Retirement savers, listen up: more employers are now including a Roth savings option in their workplace 401(k) plans. Thanks to some legislative changes, even those employers who haven’t yet added this feature are likely to do so soon.
According to the Plan Sponsor Council of America, a trade group for employers, around 93% of 401(k) plans included a Roth account in 2023. This statistic, from a survey conducted in December, shows an increase from 89% in 2022 and a notable jump from 62% a decade ago. The survey gathered data from over 700 employers of various sizes offering 401(k) plans.
Let’s explore the difference between Roth and pretax 401(k) savings. Roth accounts affect how your retirement savings are taxed. When you contribute to a Roth account, you pay taxes on those contributions upfront. The upside? Typically, you won’t owe taxes on withdrawals later.
Contrastingly, traditional 401(k) contributions are made on a pretax basis. This gives savers a tax break at the time of contribution, deferring taxes on earnings until withdrawals are made. Despite the rise of Roth options, many employees aren’t leveraging them. The Plan Sponsor Council of America reports only about 21% of eligible workers contributed to a Roth in 2023, while 74% stuck with pretax contributions.
Deciding between Roth or pretax contributions? It’s a choice largely influenced by your current tax bracket and predictions about future tax rates. As financial advisors often suggest, aim for the option that minimizes your overall tax burden—essentially placing a bet on taxes.
This involves some informed guessing. For instance, Roth accounts are generally beneficial for those early in their careers when tax rates might be lower than what they’ll face later on with higher salaries. Financial experts frequently recommend Roths to younger professionals for this reason. As Olga Ismail, head of retirement plans consulting at Provenance Wealth Advisors, says, “We always advise Roth for those in lower salary brackets—typically younger workers. It’s the lowest tax bracket they’ll ever be in, so why not seize the opportunity?”
A Roth 401(k) also offers some unique savings benefits. While Roth IRAs have lower annual contribution limits and income caps for eligibility, 401(k) plans don’t have these income restrictions. This allows high earners direct access to a Roth account and lets everyone contribute more to a Roth than they might otherwise be able to.
Financial strategists also advocate for a mix of pretax and Roth savings, offering tax flexibility when it’s time to retire. For example, pulling funds from a Roth could help retirees avoid higher premiums for Medicare Parts B and D, since these withdrawals aren’t included in taxable income.

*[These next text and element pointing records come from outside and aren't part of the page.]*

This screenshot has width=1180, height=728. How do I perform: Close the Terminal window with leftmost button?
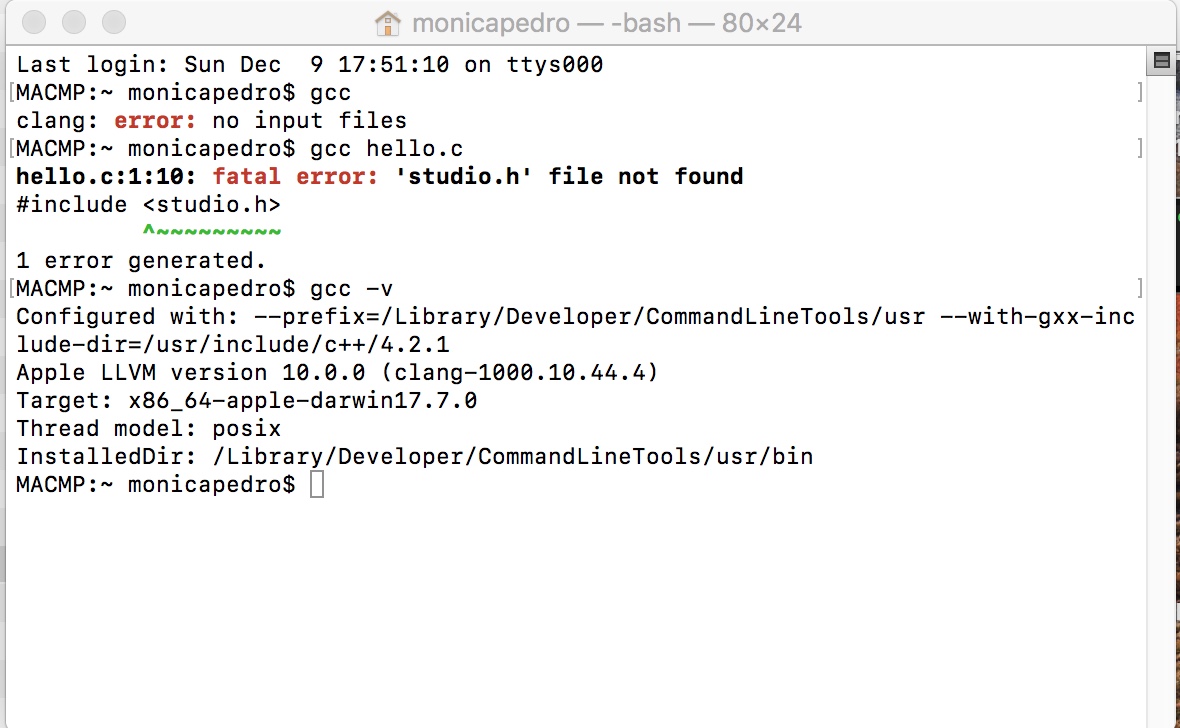click(x=34, y=22)
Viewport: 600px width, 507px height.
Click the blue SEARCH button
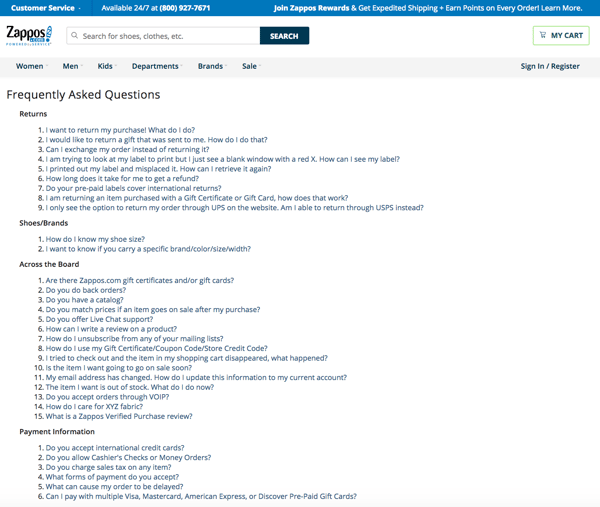click(x=284, y=36)
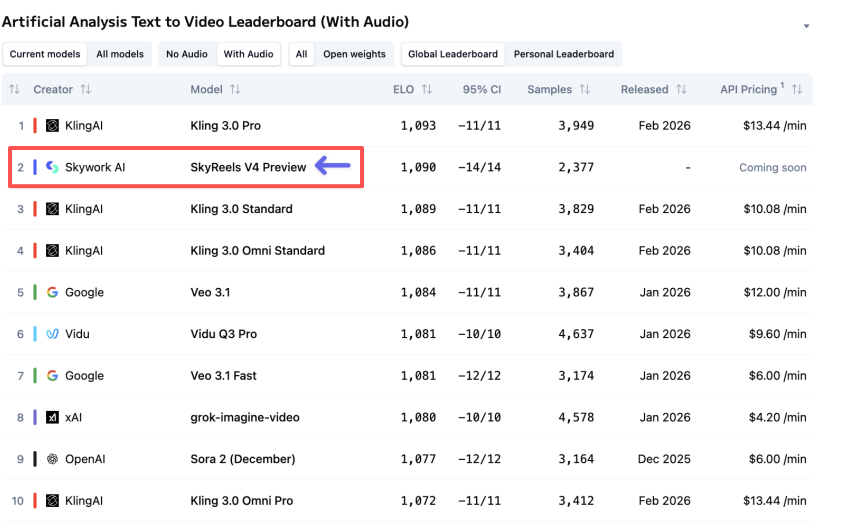
Task: Sort by API Pricing arrows
Action: pyautogui.click(x=797, y=90)
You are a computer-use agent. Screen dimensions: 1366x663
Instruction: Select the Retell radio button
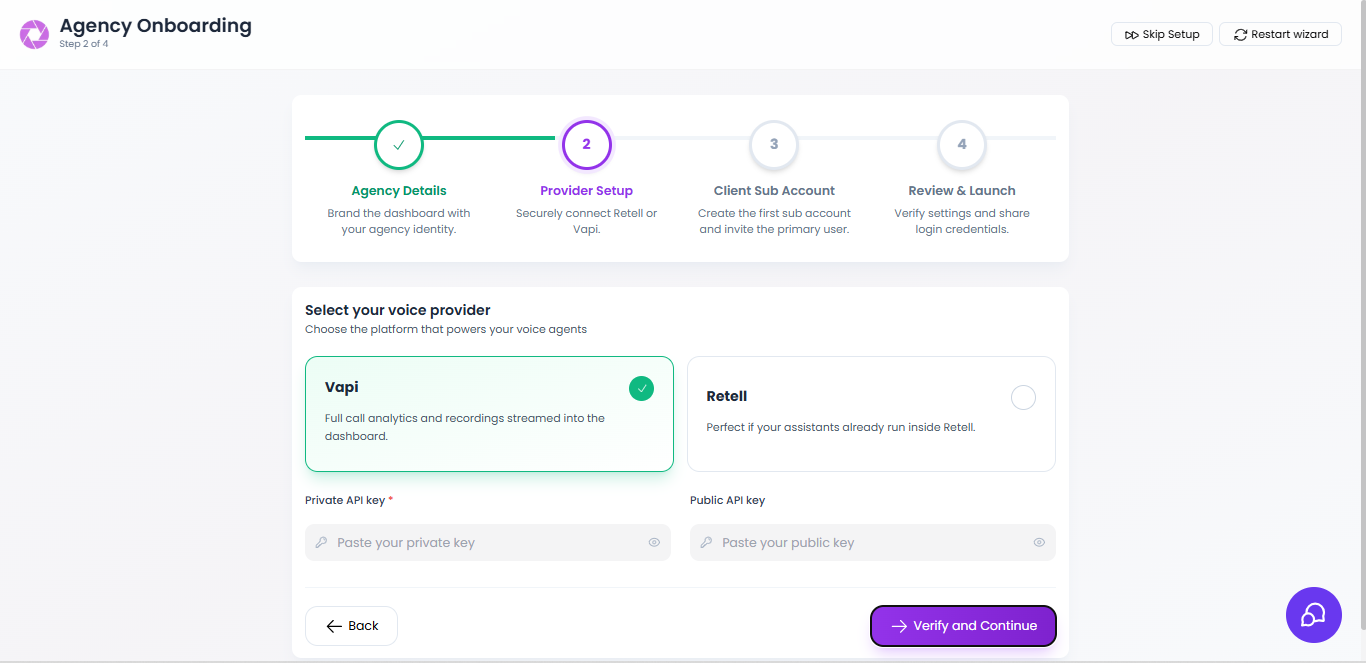[x=1023, y=397]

Moreover, many assume their tax rates will drop upon retiring—but that’s not a given.
Expect more widespread adoption of Roth 401(k)s soon. A 2022 law known as Secure 2.0 mandates that those making “catch-up” contributions to 401(k)s, whose incomes exceed $145,000, must contribute these extra savings to Roth accounts beginning in 2026. For individuals aged 50 or older with high earnings, nearly all 401(k) plans will need to include Roth options, as Ismail pointed out.
For 2024, workers can contribute up to $23,000 to a 401(k), with an additional $7,500 available for those aged 50 and older as catch-up contributions.
Hattie Greenan, research director at the PSCA, observed that offering Roth options has become best practice in recent years. Due to the upcoming mandate for high earners, she expects Roth features to become even more widespread.
Secure 2.0 also lets companies offer 401(k) contributions as Roth savings, such as employer matches. About 13% of employers plan to definitely add this feature, and 35% are still deliberating, according to PSCA data.